*Goal of the exercise:* Word for word, give the entries back.

*Stored data:*
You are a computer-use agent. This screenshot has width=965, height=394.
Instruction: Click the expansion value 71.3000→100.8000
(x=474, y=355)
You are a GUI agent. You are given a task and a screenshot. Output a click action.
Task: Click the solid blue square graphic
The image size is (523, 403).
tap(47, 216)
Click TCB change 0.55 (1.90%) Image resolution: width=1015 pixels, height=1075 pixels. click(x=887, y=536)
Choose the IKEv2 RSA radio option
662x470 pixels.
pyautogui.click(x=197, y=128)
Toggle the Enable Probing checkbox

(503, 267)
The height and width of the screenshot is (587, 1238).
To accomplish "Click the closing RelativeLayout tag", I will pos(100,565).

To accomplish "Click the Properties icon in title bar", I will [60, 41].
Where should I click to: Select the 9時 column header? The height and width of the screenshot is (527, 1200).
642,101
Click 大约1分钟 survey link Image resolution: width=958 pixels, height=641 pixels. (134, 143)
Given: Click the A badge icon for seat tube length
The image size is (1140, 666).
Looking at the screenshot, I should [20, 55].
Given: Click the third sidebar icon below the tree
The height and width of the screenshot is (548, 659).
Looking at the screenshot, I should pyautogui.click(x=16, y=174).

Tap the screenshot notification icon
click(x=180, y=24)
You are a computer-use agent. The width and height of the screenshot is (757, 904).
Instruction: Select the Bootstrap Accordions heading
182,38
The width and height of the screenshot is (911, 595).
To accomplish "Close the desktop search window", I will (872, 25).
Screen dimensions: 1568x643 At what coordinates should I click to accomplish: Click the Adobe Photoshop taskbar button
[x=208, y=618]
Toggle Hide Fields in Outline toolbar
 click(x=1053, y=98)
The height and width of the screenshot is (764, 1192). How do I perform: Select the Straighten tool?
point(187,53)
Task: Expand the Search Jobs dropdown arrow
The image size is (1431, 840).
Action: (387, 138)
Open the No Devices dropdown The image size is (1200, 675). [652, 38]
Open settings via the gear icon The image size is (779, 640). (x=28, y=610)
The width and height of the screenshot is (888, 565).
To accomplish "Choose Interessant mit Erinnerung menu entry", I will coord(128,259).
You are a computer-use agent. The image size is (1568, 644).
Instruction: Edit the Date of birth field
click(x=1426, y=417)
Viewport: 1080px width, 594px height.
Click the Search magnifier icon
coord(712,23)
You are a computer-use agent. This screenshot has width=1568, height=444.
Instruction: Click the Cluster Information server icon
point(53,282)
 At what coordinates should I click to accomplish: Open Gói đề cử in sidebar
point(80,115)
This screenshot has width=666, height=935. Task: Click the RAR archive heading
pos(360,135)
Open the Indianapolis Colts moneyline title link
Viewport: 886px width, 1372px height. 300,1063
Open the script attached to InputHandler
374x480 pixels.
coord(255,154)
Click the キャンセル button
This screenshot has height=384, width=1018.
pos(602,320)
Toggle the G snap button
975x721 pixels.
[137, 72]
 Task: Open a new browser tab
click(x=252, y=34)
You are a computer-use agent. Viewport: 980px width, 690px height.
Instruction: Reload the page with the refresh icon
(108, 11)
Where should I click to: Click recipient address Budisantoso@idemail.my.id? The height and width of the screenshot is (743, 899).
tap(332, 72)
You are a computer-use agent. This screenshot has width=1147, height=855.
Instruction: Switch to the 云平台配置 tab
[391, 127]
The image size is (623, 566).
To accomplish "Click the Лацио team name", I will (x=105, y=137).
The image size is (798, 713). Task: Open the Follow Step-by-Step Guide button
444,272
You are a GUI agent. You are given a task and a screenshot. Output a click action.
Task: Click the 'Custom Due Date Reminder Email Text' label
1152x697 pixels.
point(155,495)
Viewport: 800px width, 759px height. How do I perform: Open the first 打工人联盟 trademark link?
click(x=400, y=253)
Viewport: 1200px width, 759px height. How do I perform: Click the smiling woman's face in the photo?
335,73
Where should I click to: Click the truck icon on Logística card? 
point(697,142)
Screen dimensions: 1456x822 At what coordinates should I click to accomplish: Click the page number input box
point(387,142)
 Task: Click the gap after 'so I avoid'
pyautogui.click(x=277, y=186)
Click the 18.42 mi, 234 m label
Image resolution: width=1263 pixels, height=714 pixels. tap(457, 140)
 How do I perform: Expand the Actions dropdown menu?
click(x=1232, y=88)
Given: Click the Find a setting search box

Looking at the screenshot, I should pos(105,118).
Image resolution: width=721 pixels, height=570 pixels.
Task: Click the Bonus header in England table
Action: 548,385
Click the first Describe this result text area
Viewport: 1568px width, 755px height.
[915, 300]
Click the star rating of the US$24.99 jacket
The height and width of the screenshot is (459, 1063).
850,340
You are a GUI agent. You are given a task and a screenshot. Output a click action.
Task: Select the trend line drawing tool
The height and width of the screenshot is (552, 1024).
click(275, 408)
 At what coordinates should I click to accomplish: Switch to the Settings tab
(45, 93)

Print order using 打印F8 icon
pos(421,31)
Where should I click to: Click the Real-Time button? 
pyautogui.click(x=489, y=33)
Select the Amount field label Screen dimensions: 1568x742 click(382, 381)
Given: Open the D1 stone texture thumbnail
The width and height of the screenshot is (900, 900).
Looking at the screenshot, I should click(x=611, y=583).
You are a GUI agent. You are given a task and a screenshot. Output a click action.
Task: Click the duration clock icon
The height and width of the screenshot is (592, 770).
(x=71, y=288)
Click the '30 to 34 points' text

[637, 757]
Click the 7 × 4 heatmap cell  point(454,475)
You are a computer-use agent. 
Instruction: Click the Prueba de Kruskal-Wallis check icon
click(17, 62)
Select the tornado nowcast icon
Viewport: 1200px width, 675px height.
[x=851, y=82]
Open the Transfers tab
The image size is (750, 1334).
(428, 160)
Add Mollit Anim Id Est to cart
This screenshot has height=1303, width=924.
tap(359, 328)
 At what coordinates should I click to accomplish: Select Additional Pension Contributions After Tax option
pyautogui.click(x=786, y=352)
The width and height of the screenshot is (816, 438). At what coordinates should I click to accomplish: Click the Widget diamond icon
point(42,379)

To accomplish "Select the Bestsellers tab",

*Reply:*
You are a computer-use agent. This screenshot has width=965, height=394.
Instruction: Click the expansion value 71.3000→100.8000
(x=474, y=355)
You are a GUI agent. You are given a task and a screenshot. Output a click action.
Task: Click the solid blue square graphic
The image size is (523, 403).
tap(47, 216)
Click TCB change 0.55 (1.90%) Image resolution: width=1015 pixels, height=1075 pixels. click(x=887, y=536)
Choose the IKEv2 RSA radio option
662x470 pixels.
pyautogui.click(x=197, y=128)
Toggle the Enable Probing checkbox

(503, 267)
The height and width of the screenshot is (587, 1238).
To accomplish "Click the closing RelativeLayout tag", I will pos(100,565).

To accomplish "Click the Properties icon in title bar", I will [60, 41].
Where should I click to: Select the 9時 column header? The height and width of the screenshot is (527, 1200).
642,101
Click 大约1分钟 survey link Image resolution: width=958 pixels, height=641 pixels. (134, 143)
Given: Click the A badge icon for seat tube length
The image size is (1140, 666).
Looking at the screenshot, I should [20, 55].
Given: Click the third sidebar icon below the tree
The height and width of the screenshot is (548, 659).
Looking at the screenshot, I should pyautogui.click(x=16, y=174).

Tap the screenshot notification icon
click(x=180, y=24)
You are a computer-use agent. The width and height of the screenshot is (757, 904).
Instruction: Select the Bootstrap Accordions heading
182,38
The width and height of the screenshot is (911, 595).
To accomplish "Close the desktop search window", I will (872, 25).
Screen dimensions: 1568x643 At what coordinates should I click to accomplish: Click the Adobe Photoshop taskbar button
[x=208, y=618]
Toggle Hide Fields in Outline toolbar
 click(x=1053, y=98)
The height and width of the screenshot is (764, 1192). How do I perform: Select the Straighten tool?
point(187,53)
Task: Expand the Search Jobs dropdown arrow
The image size is (1431, 840).
Action: (387, 138)
Open the No Devices dropdown The image size is (1200, 675). [652, 38]
Open settings via the gear icon The image size is (779, 640). (x=28, y=610)
The width and height of the screenshot is (888, 565).
To accomplish "Choose Interessant mit Erinnerung menu entry", I will coord(128,259).
You are a computer-use agent. The image size is (1568, 644).
Instruction: Edit the Date of birth field
click(x=1426, y=417)
Viewport: 1080px width, 594px height.
Click the Search magnifier icon
coord(712,23)
You are a computer-use agent. This screenshot has width=1568, height=444.
Instruction: Click the Cluster Information server icon
point(53,282)
 At what coordinates should I click to accomplish: Open Gói đề cử in sidebar
point(80,115)
This screenshot has width=666, height=935. Task: Click the RAR archive heading
pos(360,135)
Open the Indianapolis Colts moneyline title link
Viewport: 886px width, 1372px height. 300,1063
Open the script attached to InputHandler
374x480 pixels.
coord(255,154)
Click the キャンセル button
This screenshot has height=384, width=1018.
pos(602,320)
Toggle the G snap button
975x721 pixels.
[137, 72]
 Task: Open a new browser tab
click(x=252, y=34)
You are a computer-use agent. Viewport: 980px width, 690px height.
Instruction: Reload the page with the refresh icon
(108, 11)
Where should I click to: Click recipient address Budisantoso@idemail.my.id? The height and width of the screenshot is (743, 899).
tap(332, 72)
You are a computer-use agent. This screenshot has width=1147, height=855.
Instruction: Switch to the 云平台配置 tab
[391, 127]
The image size is (623, 566).
To accomplish "Click the Лацио team name", I will (x=105, y=137).
The image size is (798, 713). Task: Open the Follow Step-by-Step Guide button
444,272
You are a GUI agent. You are given a task and a screenshot. Output a click action.
Task: Click the 'Custom Due Date Reminder Email Text' label
1152x697 pixels.
point(155,495)
Viewport: 800px width, 759px height. How do I perform: Open the first 打工人联盟 trademark link?
click(x=400, y=253)
Viewport: 1200px width, 759px height. How do I perform: Click the smiling woman's face in the photo?
335,73
Where should I click to: Click the truck icon on Logística card? 
point(697,142)
Screen dimensions: 1456x822 At what coordinates should I click to accomplish: Click the page number input box
point(387,142)
 Task: Click the gap after 'so I avoid'
pyautogui.click(x=277, y=186)
Click the 18.42 mi, 234 m label
Image resolution: width=1263 pixels, height=714 pixels. tap(457, 140)
 How do I perform: Expand the Actions dropdown menu?
click(x=1232, y=88)
Given: Click the Find a setting search box

Looking at the screenshot, I should pos(105,118).
Image resolution: width=721 pixels, height=570 pixels.
Task: Click the Bonus header in England table
Action: 548,385
Click the first Describe this result text area
Viewport: 1568px width, 755px height.
[915, 300]
Click the star rating of the US$24.99 jacket
The height and width of the screenshot is (459, 1063).
850,340
You are a GUI agent. You are given a task and a screenshot. Output a click action.
Task: Select the trend line drawing tool
The height and width of the screenshot is (552, 1024).
click(275, 408)
 At what coordinates should I click to accomplish: Switch to the Settings tab
(45, 93)

Print order using 打印F8 icon
pos(421,31)
Where should I click to: Click the Real-Time button? 
pyautogui.click(x=489, y=33)
Select the Amount field label Screen dimensions: 1568x742 click(382, 381)
Given: Open the D1 stone texture thumbnail
The width and height of the screenshot is (900, 900).
Looking at the screenshot, I should click(x=611, y=583).
You are a GUI agent. You are given a task and a screenshot. Output a click action.
Task: Click the duration clock icon
The height and width of the screenshot is (592, 770).
(x=71, y=288)
Click the '30 to 34 points' text

[637, 757]
Click the 7 × 4 heatmap cell  point(454,475)
You are a computer-use agent. 
Instruction: Click the Prueba de Kruskal-Wallis check icon
click(17, 62)
Select the tornado nowcast icon
Viewport: 1200px width, 675px height.
[x=851, y=82]
Open the Transfers tab
The image size is (750, 1334).
(428, 160)
Add Mollit Anim Id Est to cart
This screenshot has height=1303, width=924.
tap(359, 328)
 At what coordinates should I click to accomplish: Select Additional Pension Contributions After Tax option
pyautogui.click(x=786, y=352)
The width and height of the screenshot is (816, 438). At what coordinates should I click to accomplish: Click the Widget diamond icon
point(42,379)

To accomplish "Select the Bestsellers tab",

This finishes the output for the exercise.